Figure 14c shows the results of the various models for densely arranged aircraft targets. From the perspective of prediction, the detection rate of YOLOv7 was the lowest, while the detection rate of ATS-YOLOv7 was the highest. Statistically, it was found that the detection result of ATS-YOLOv7 was about 10% better than that of YOLOv7. Therefore, after adding the AF-FPN, T-encoder, and SIoU functions to ATS-YOLOv7, the regression positioning and feature extraction abilities of the model were greatly improved. In the face of densely arranged objects with a similar background, it can maintain a high robustness and detection level.

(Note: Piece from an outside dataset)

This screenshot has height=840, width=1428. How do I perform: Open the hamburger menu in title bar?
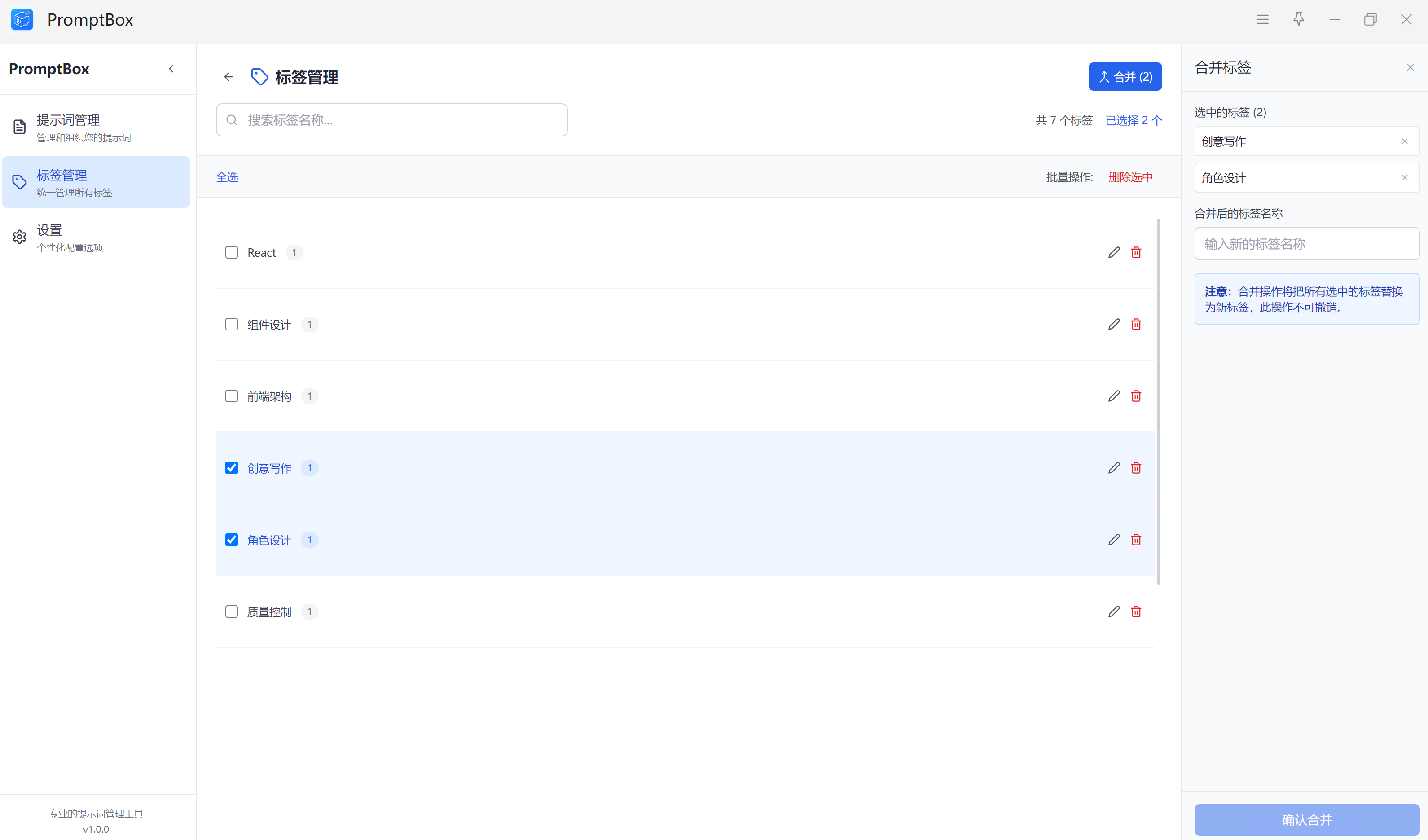1262,19
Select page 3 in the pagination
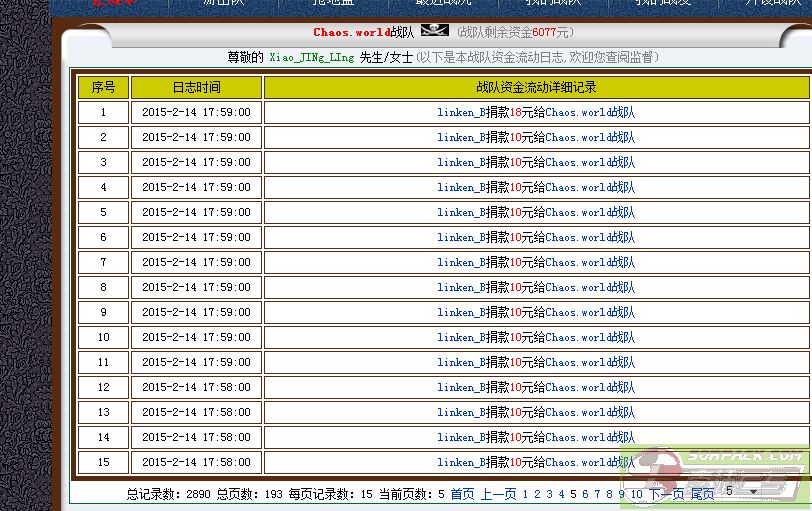Image resolution: width=812 pixels, height=511 pixels. pyautogui.click(x=549, y=494)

Figure 14d shows the results of each model for storage tank targets with a fuzzy background. It can be seen that ATS-YOLOv7 detected and recognized storage tanks in fuzzy states better than the other models, as a result of the self-attention mechanism and adaptive feature strengthening mechanism in ATS-YOLOv7. However, in this state, if the storage tank is similar to the background, ATS-YOLOv7—like most other models—had trouble detecting the storage tank. In the future, we hope to further study TPH-YOLOv5 to improve our model architecture in this regard.
In general, for objects with a large scale, significant features, and a clear background, the networks could easily extract their rich feature information, then classify and locate them more accurately. However, for those complex objects with a tiny scale and fuzzy background, the network detection task becomes very difficult. Thus, the current aerial object detection network model not only relies on training on a large volume of data, but also requires comprehensive aerial data types and an advanced model architecture. On this basis, the model generalization and detection ability can be better improved.

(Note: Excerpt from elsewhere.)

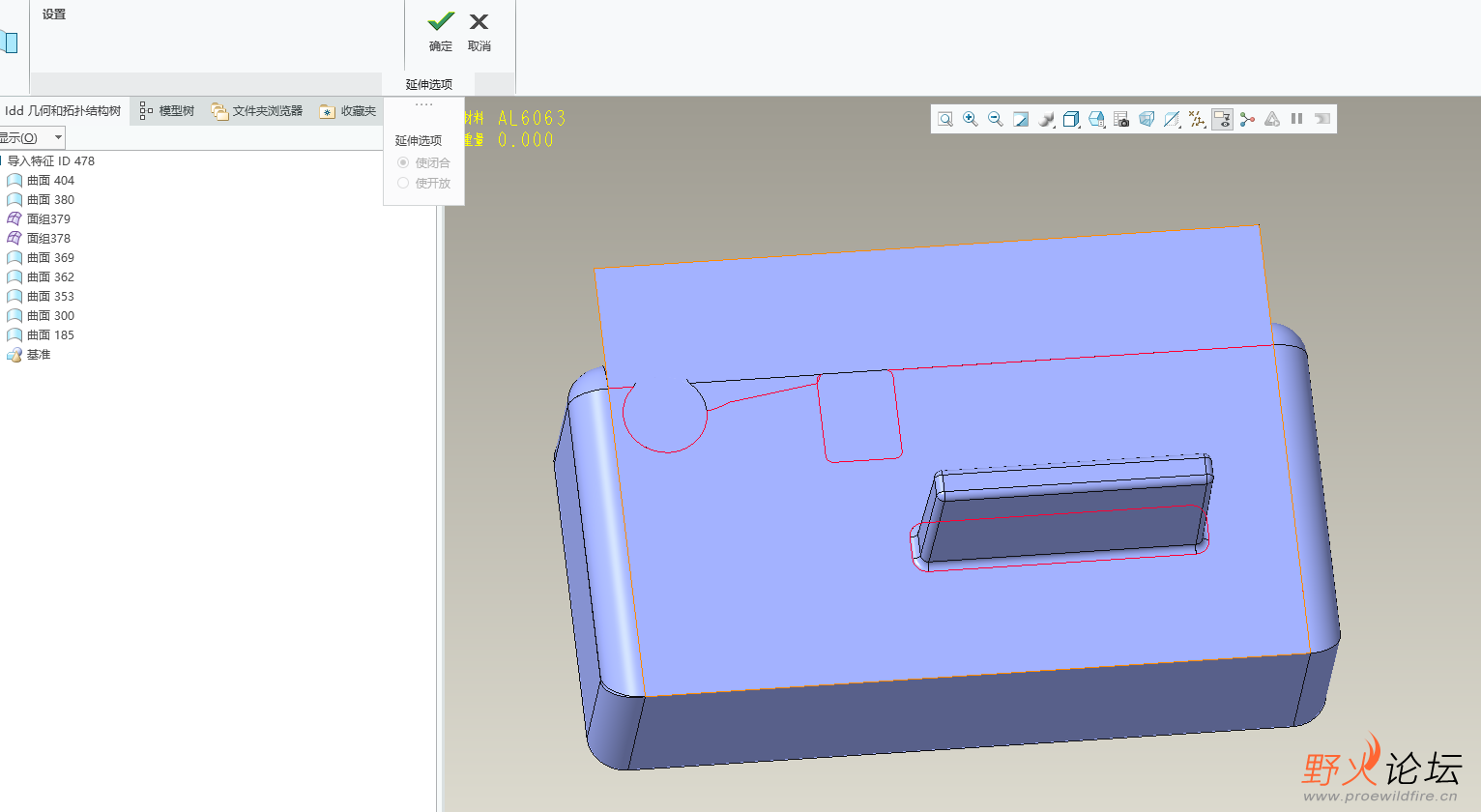Click the table camera snapshot icon

[x=1121, y=119]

The following shows some of the test results of our method on other aerial datasets. As shown in
Figure 15, in general, ATS-YOLOv7 still has a high detection performance for challenging objects on other datasets. A few cases of missed detection are caused by similar backgrounds and small differences in the number of pixels, which is also what we need to pay attention to in the future.

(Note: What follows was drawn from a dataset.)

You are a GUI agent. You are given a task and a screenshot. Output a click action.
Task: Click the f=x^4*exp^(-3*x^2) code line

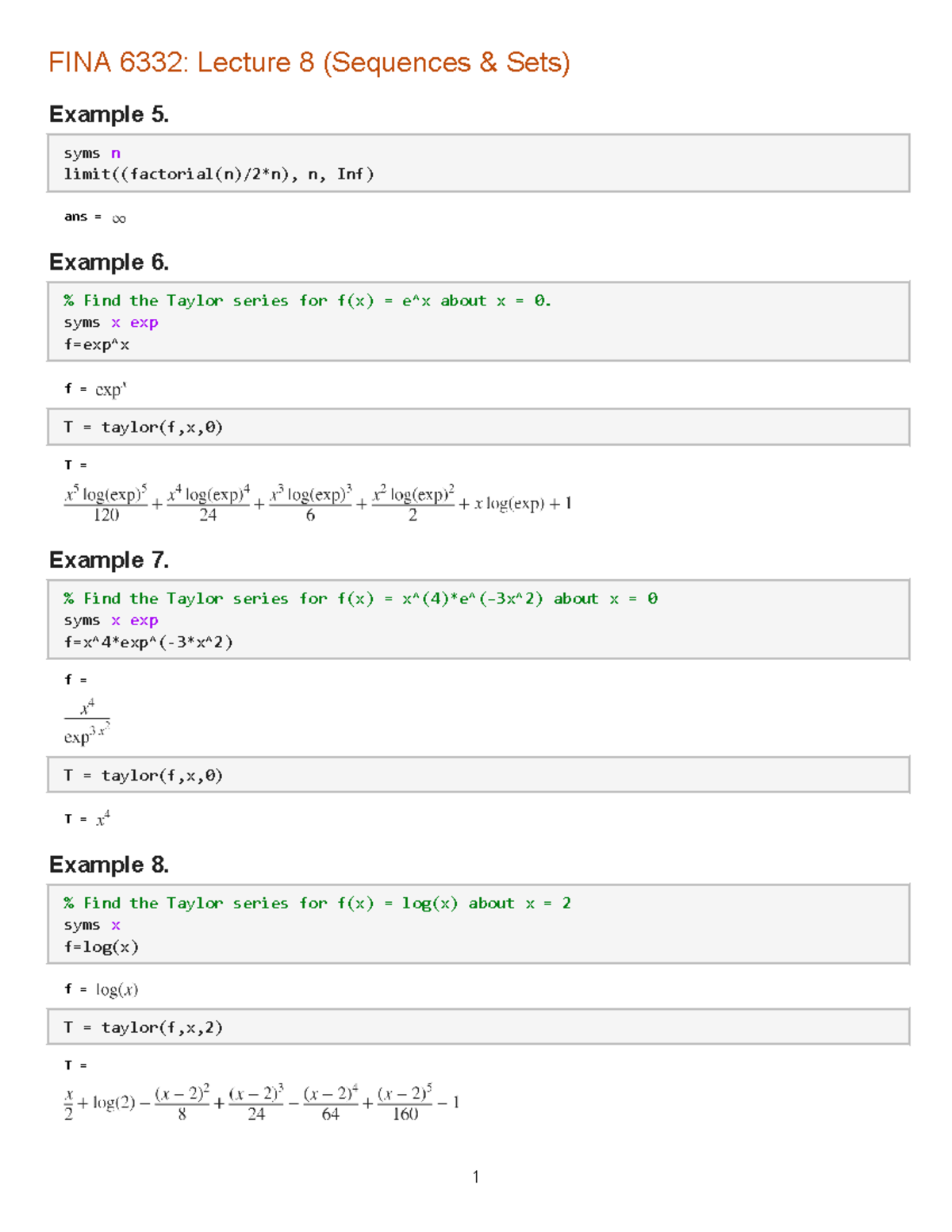148,643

Above, the detection accuracy of each model for objects in different scenes and types was analyzed in detail. Next, real-time experiments and result statistics were carried out, according to the FPS value obtained by each model. The real-time performance of a model is an important criterion for evaluating its comprehensive performance. The experimental results are shown in
Figure 16.
As each network did not use the images in the DIOR validation set during training, we selected some images from the validation set for experiments, in order to make the experimental results more consistent with a real scenario. It can be seen, from the figure, that ATS-YOLOv7, YOLOv7, and TPH-YOLOv5 were the fastest in terms of reasoning speed, reaching 94 fps, 110 fps, and 105 fps, respectively. This result indicates that these three models had the highest speed advantage for the objects in the validation set. However, in terms of accuracy (see
Table 6), ATS-YOLOv7 reached 87%, 5% higher than YOLOv7. As for the reasoning speed of ATS-YOLOv7, although presented no advantage over YOLOv7 and ATS-YOLOv7, it had little difference in comparison with them. As the object detection task of an UAV aerial image is an application project, we should consider the reasoning speed and detection accuracy comprehensively when exploring the real-time nature of the model, seeking a balance between the two. Based on this, from a comprehensive point of view, ATS-YOLOv7 has both accuracy and speed advantages and, so, is the most applicable model among these models.